[[ Records to process open ]]

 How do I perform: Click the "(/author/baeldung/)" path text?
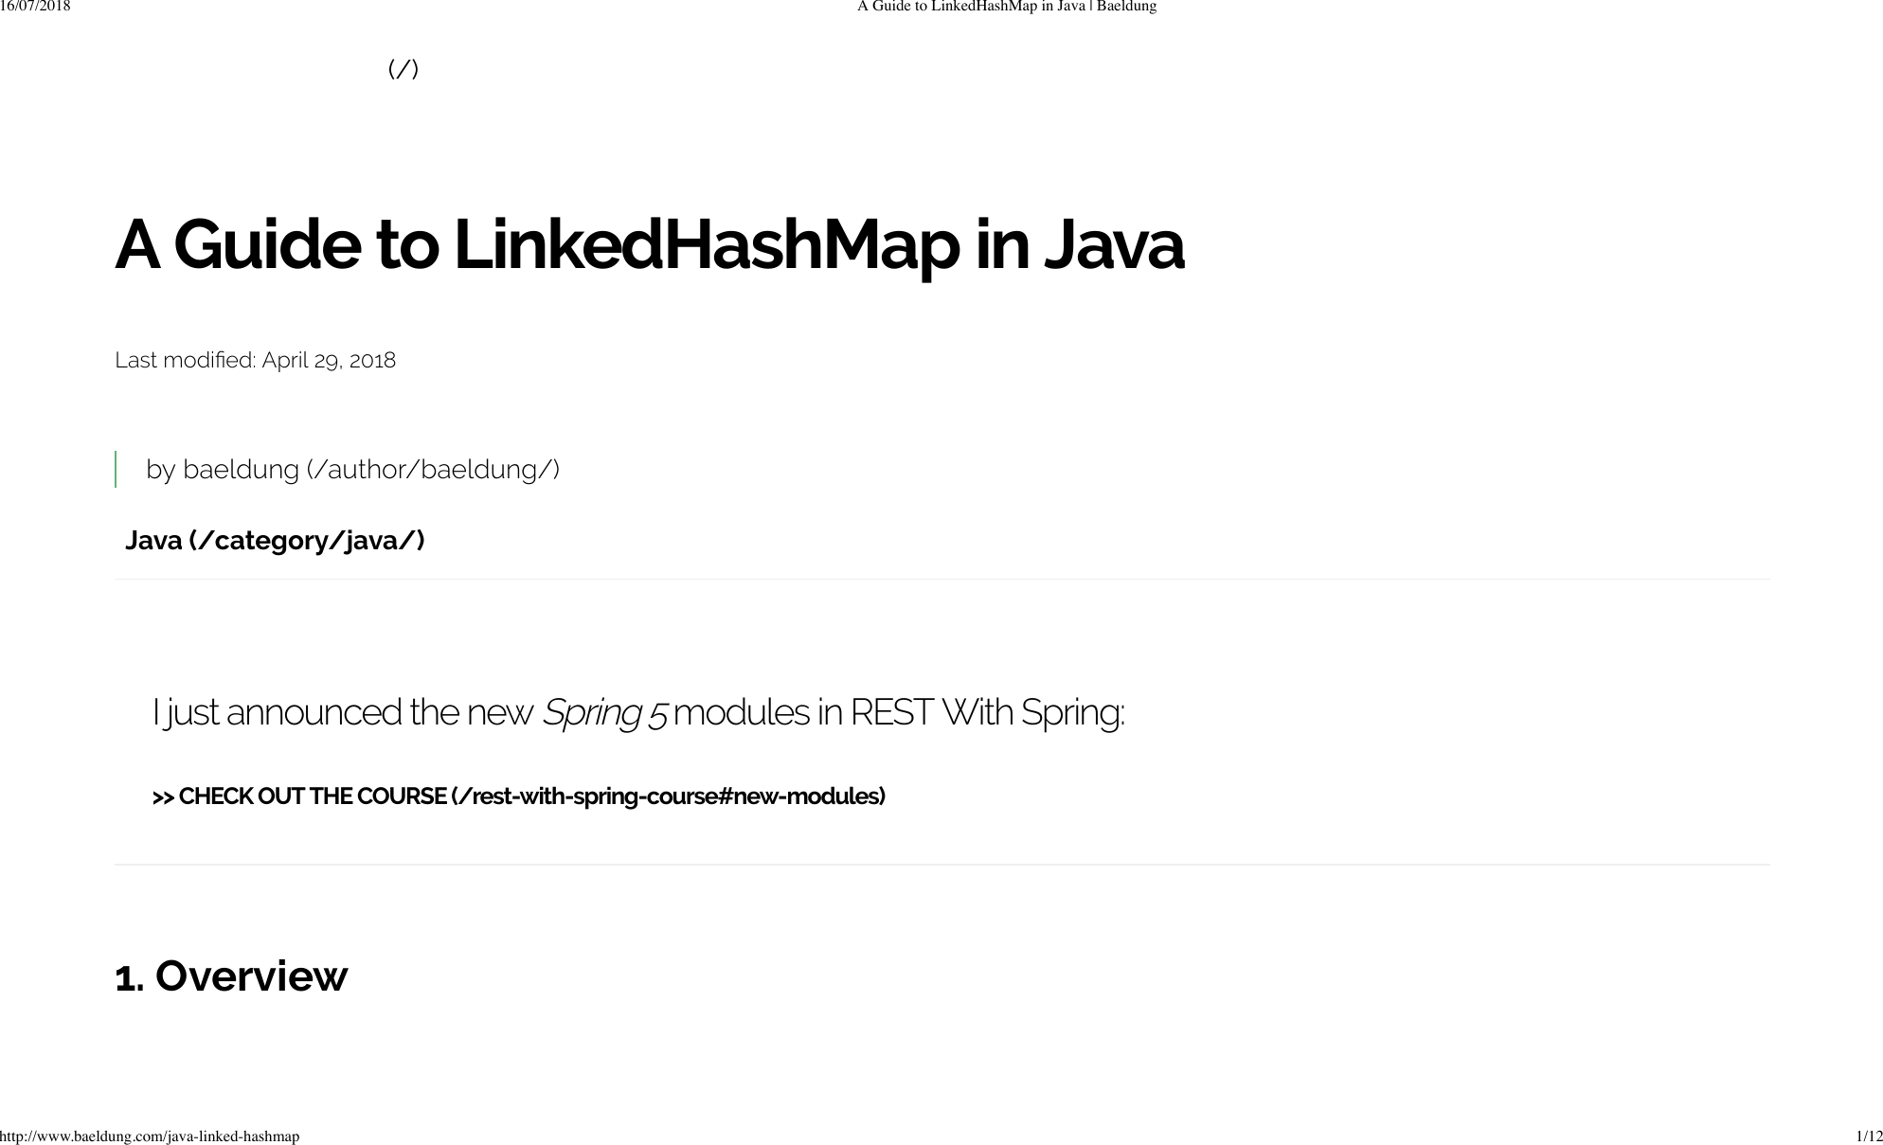click(434, 470)
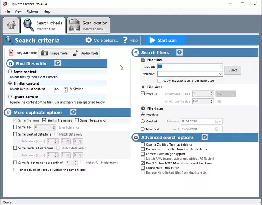The width and height of the screenshot is (262, 205).
Task: Switch to Image mode
Action: coord(54,53)
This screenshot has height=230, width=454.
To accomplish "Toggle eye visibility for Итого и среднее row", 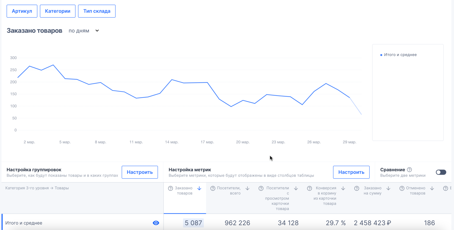I will pos(156,223).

[[ Records to process closed ]]

Nothing but an exact copy is asked for: the lines from the start of the records through the line with "This screenshot has height=230, width=454.", both ends included, minus any pictures.

Response =>
 How do I perform: Click the "(/author/baeldung/)" path text?
click(434, 470)
The width and height of the screenshot is (262, 205).
Task: Switch to Image mode
Action: coord(54,53)
This screenshot has height=230, width=454.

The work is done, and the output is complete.